“Pensavamo di avere scritto la parola fine sulla disputa tra la Soprintendenza e la città di Rimini – dice il presidente di FIPE-Confcommercio della provincia di Rimini, Gaetano Callà – invece purtroppo non è così e ancora una volta dehors e tavoli esterni delle attività del centro storico sono diventati problemi da estirpare alla radice. Il blitz di venerdì, perché di questo si è trattato, contro le attività della vecchia pescheria che hanno dovuto togliere in tutta fretta sedie e tavolini esterni, ci ha lasciato nuovamente basiti. Confermando la vicinanza all’amministrazione, in questo caso mera esecutrice materiale di scelte altrui, che vorrebbe una Rimini aperta, viva e accogliente, ci troviamo a dover stigmatizzare il nuovo diniego della Sovrintendenza che ha un lavoro di grande responsabilità come quello di mantenere alto il decoro e l’immagine del territorio salvaguardando i monumenti, ma forse ha dimenticato il buonsenso.
Da anni i pubblici esercizi sono autorizzati ad avere quei tavoli e quelle sedie e a scadenza queste autorizzazioni sono sempre state rinnovate. Rimini si fa bella, ristruttura, riqualifica e diventa appetibile per il turismo tutto l’anno, ma proprio ora per la Soprintendenza i tavolini dei pubblici esercizi diventano un problema di immagine talmente grande da chiederne l’immediata sparizione. Forse Rimini è diventata diversa da tutte le altre città?

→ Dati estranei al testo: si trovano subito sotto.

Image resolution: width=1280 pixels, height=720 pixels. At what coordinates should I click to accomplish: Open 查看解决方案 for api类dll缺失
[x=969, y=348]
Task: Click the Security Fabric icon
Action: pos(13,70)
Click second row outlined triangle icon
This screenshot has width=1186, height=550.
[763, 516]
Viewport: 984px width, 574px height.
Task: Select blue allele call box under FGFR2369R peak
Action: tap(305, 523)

Se invece, come abbiamo letto, si tratta di problemi legati al restringimento del passaggio pedonale, basterebbe forse limitare il numero degli arredi e rendere più snello il passaggio. Le imprese, giustamente, esigono certezze su cosa possono fare e cosa no e le esigono in tempi congrui ad organizzare il lavoro e le assunzioni di personale. Queste autorizzazioni sono state tenute ferme per mesi e poi a due giorni dal Natale sono arrivati i vigili a fare le multe. Non è così che ci si comporta se si vuole il bene della città, del turismo e delle piccole imprese. Non vediamo l’ora di sederci al tavolo con Soprintendenza e amministrazione per capire fino a che punto si voglia far diventare il centro storico un museo da guardare solo a distanza e non da vivere”.